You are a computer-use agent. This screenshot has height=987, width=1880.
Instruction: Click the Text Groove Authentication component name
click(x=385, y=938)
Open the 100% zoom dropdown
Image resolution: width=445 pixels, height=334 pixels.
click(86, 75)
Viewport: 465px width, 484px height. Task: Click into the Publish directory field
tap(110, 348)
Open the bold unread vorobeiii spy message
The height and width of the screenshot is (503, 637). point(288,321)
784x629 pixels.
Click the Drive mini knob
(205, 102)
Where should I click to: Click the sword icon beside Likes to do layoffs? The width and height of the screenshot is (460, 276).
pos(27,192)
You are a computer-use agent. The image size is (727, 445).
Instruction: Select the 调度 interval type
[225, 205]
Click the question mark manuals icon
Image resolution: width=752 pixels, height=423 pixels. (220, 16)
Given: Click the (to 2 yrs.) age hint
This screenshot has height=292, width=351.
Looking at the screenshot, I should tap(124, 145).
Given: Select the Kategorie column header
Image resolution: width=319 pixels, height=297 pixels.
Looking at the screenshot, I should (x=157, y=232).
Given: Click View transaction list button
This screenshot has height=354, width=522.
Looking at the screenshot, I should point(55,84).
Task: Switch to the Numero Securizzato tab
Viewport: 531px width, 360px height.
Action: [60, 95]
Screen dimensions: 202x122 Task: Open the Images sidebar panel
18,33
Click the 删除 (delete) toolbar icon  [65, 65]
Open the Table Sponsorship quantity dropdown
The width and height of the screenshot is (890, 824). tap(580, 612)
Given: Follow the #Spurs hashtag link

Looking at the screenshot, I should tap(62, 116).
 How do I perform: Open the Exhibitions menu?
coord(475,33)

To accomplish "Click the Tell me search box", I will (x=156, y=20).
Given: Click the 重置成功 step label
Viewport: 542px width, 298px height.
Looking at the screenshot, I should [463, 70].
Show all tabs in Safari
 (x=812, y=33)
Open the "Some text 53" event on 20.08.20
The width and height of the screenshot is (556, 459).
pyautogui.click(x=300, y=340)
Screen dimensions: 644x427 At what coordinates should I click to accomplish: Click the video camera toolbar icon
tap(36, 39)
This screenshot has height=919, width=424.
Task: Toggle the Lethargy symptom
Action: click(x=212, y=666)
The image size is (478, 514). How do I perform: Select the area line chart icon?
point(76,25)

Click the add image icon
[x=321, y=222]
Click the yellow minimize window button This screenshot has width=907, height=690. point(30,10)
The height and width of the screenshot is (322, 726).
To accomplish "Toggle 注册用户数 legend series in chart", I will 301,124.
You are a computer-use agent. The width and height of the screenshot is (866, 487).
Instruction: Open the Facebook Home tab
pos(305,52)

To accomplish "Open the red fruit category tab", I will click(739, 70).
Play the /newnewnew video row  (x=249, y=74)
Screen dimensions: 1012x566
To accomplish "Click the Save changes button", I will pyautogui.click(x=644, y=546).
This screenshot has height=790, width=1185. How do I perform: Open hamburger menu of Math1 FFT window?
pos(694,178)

EXERCISE PROMPT:
Word for word, restate the lines of the data above that fall between the line holding "Given: Click the (to 2 yrs.) age hint" and the line holding "Click the 删除", inclusive, and no other lines.

OUTPUT FOR THIS EXERCISE:
Given: Click the (to 2 yrs.) age hint
This screenshot has height=292, width=351.
Looking at the screenshot, I should tap(124, 145).
Given: Select the Kategorie column header
Image resolution: width=319 pixels, height=297 pixels.
Looking at the screenshot, I should (x=157, y=232).
Given: Click View transaction list button
This screenshot has height=354, width=522.
Looking at the screenshot, I should point(55,84).
Task: Switch to the Numero Securizzato tab
Viewport: 531px width, 360px height.
Action: [60, 95]
Screen dimensions: 202x122 Task: Open the Images sidebar panel
18,33
Click the 删除 (delete) toolbar icon  [65, 65]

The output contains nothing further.